Forums

Home / Forums

You need to log in to create posts and topics. Login · Register

five node cluster two non monitor nodes crash

I changed the time under ntp.conf using nano on only the first three monitors, this caused the remaining two to not be seen and crash, I have since of course reverted it back, question is if I am going to use google time servers, do I remove the server and fudge and drift file? and on the other servers remove the monitors? or just make sure all five servers have the google time and leave everything else alone, I just want to do it right first time and its already in production

  GNU nano 2.9.3                                        /etc/ntp.conf                                         Modified  

driftfile /var/lib/ntp/ntp.drift

server time1.google.com iburst

server time2.google.com iburst

server time3.google.com iburst

server time4.google.com iburst

server  127.127.1.0

fudge   127.127.1.0 stratum 7

hard to say.
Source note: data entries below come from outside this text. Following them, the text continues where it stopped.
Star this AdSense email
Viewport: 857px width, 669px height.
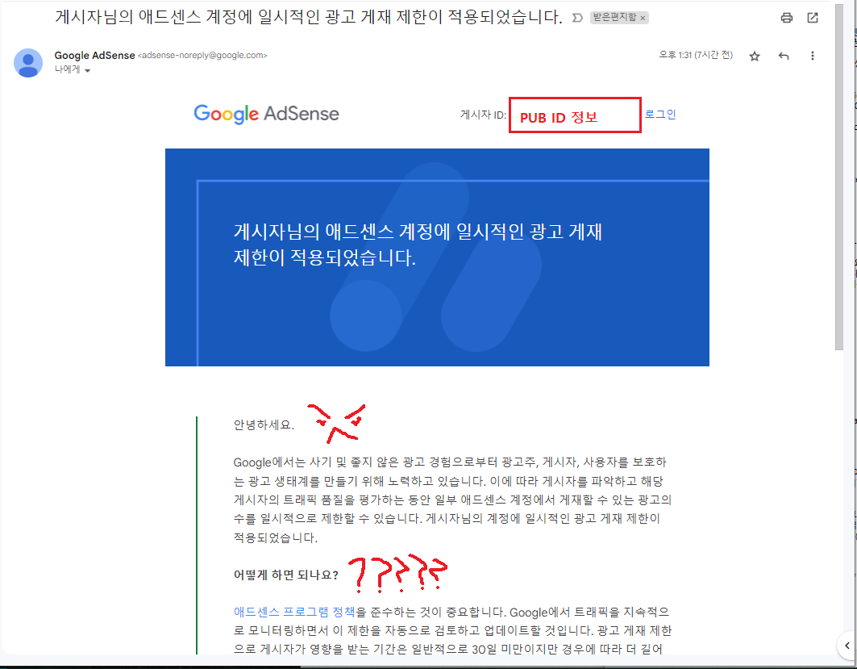click(x=754, y=55)
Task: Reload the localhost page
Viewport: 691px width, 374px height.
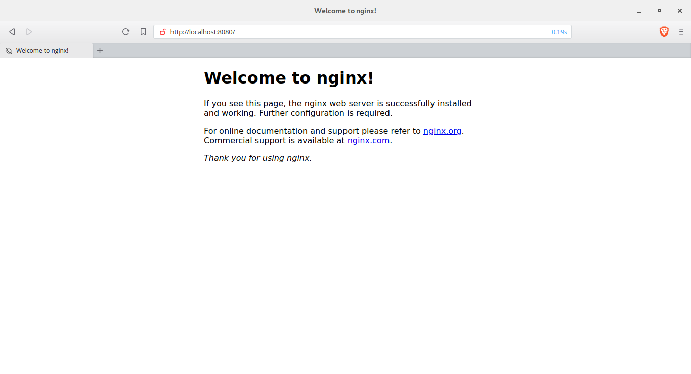Action: tap(126, 32)
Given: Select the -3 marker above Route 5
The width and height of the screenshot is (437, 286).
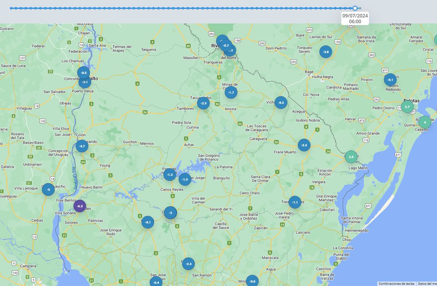Looking at the screenshot, I should 170,212.

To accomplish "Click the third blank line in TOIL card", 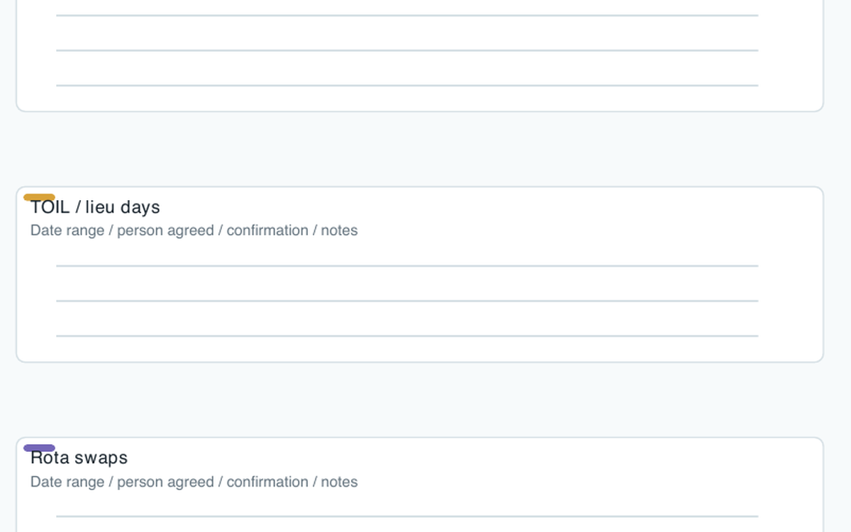I will coord(407,336).
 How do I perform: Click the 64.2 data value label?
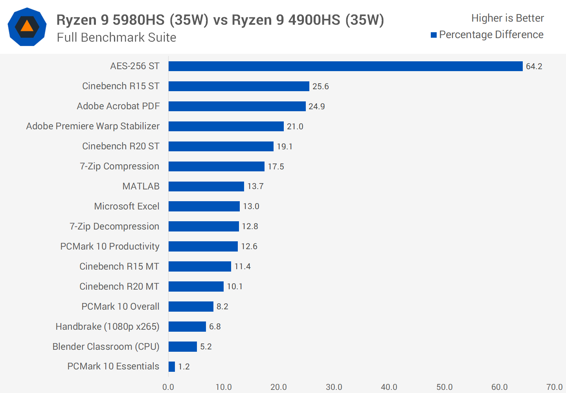pos(534,66)

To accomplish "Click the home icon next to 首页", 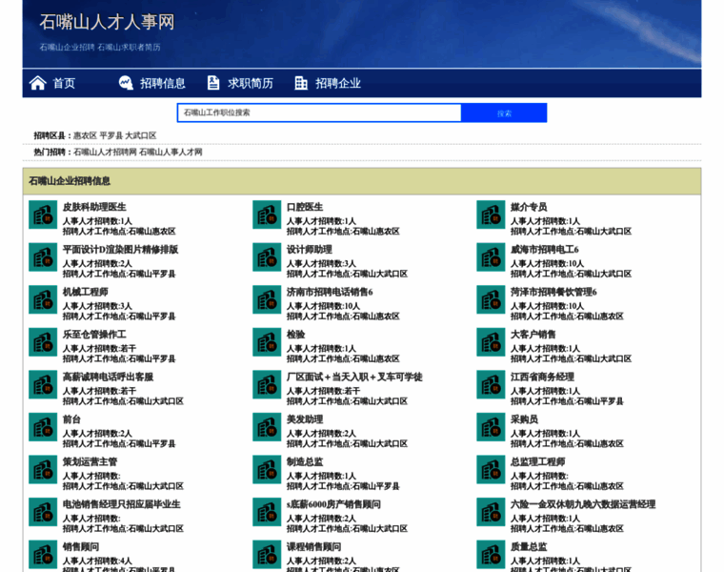I will coord(37,83).
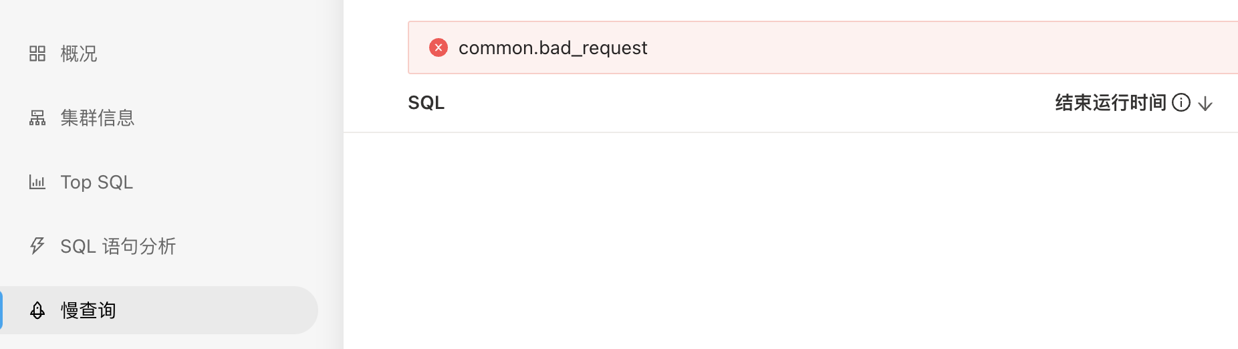Sort by the 结束运行时间 column header
This screenshot has width=1238, height=349.
[1110, 102]
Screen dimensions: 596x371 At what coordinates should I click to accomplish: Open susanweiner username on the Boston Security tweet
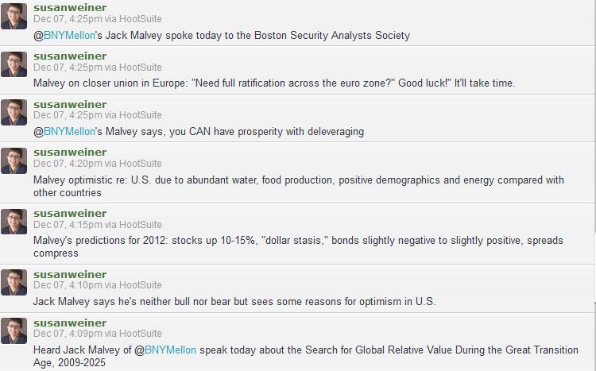pos(70,7)
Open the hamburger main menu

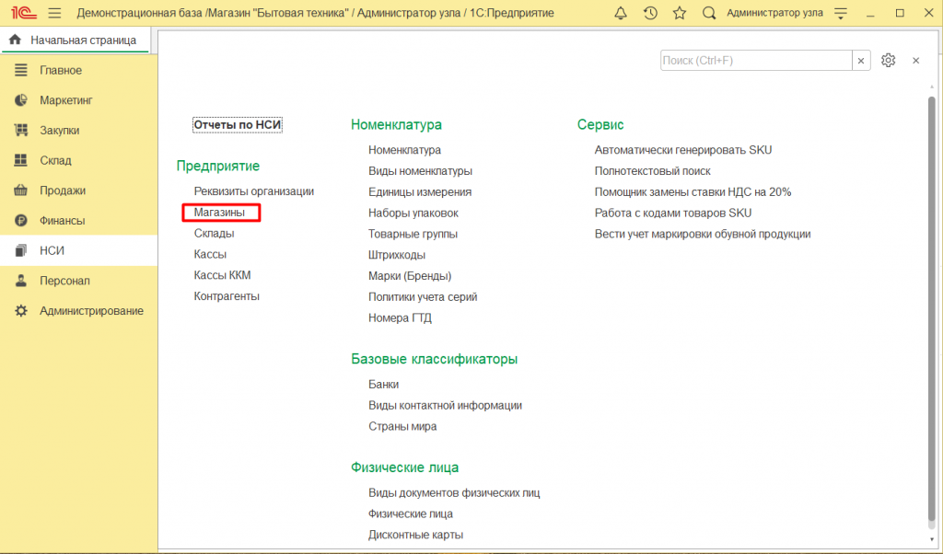(54, 14)
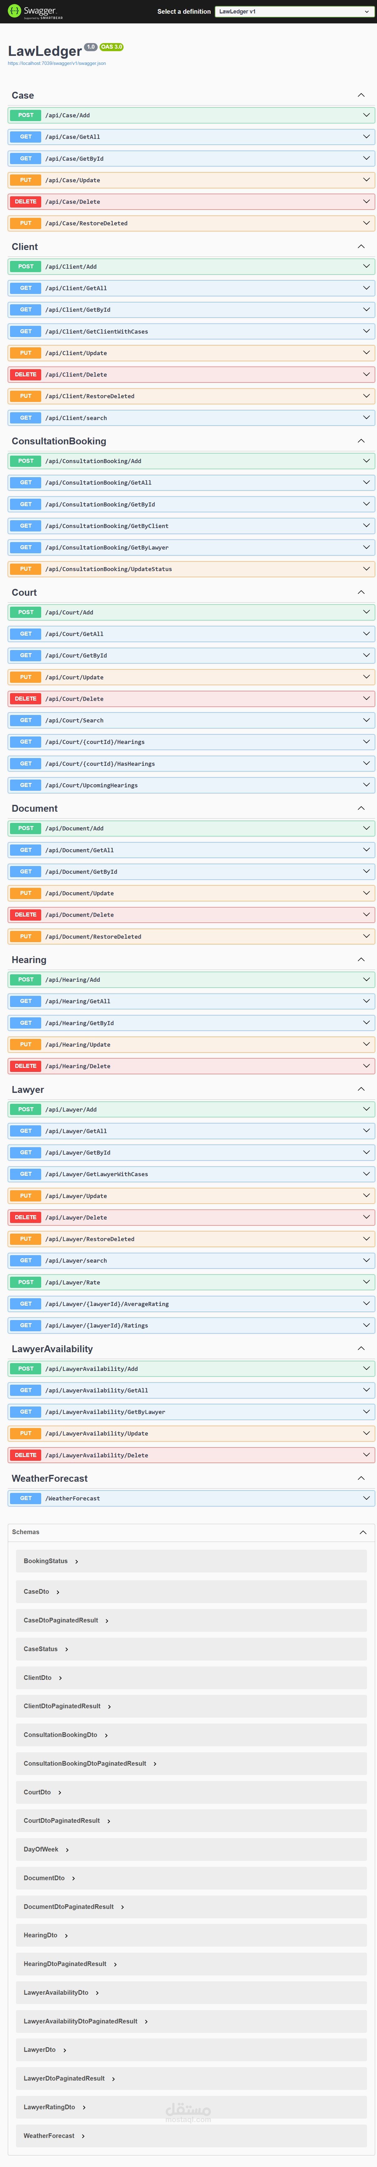Expand the BookingStatus schema
This screenshot has width=377, height=2167.
45,1561
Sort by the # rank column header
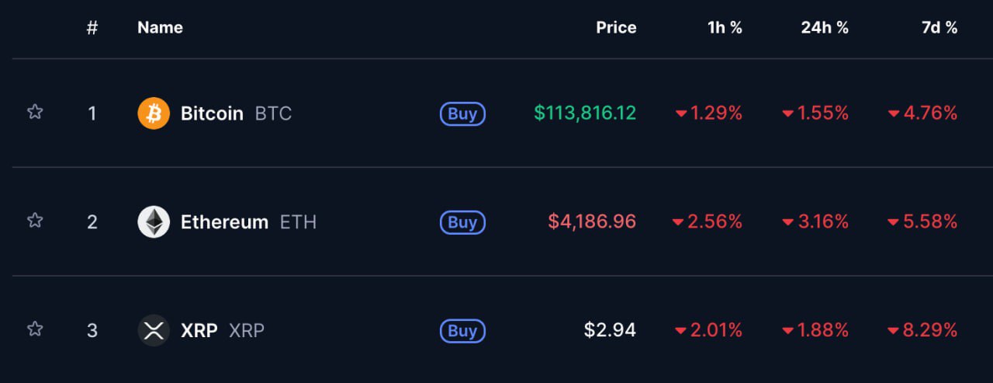993x383 pixels. 92,28
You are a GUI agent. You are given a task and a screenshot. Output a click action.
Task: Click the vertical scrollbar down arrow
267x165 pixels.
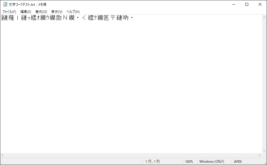pyautogui.click(x=264, y=151)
I would recommend changing the conf on just the first node, the 2 other monitors should not include an external ntp but rather leave them with original settings ( which will point to node 1 using different stratum values ), the same for the remaining nodes. restart the ntp service on node 1 rather than reboot it, this will slowly sync the time on node 1 in gradual steps and accordingly the rest of the cluster.

you could also use the ui in the general settings to add an external ntp, but make sure you revert the ntp conf on the other nodes to the original values as above.

what if the main node goes down, wouldn't that be more or less a single point of failure?

no, not at all. node 2 will become sync master, then node 3. Technically there is no master as such, just stratum numbers which give more weight to the node. It is also recommended in general not to have all your server access an external time server but create an internal one(s) which have external access and have other servers sync from them. If you have many internal servers accessing the same external server, the time latency between each connection will be different and can create issues, PetaSAN requires smaller than 0.3 s drift between the monitors.

got it I'm going to deploy a NTP time issue server on the network for this

You can but you do not have too. If you do not modify the conf file manually, the out of box settings will create this internal hierarchy with node 1 highest priority than node 2, then 3 then all other nodes. When you add an external ntp server from ui, this will be configured on node 1 only, however it will be propagated from node 1 to the other nodes, this is what i meant in my prev post of having 1 node only be accessing the external ntp, this is node 1. This results in a more accurate syncing between the nodes as having all of them connect externally will cause high drift due to the high external latency differences.  Note that the nodes acts as both ntp clients and servers. If node 1 fails, node 2 will have the highest weight ( lowest stratum ) and so on.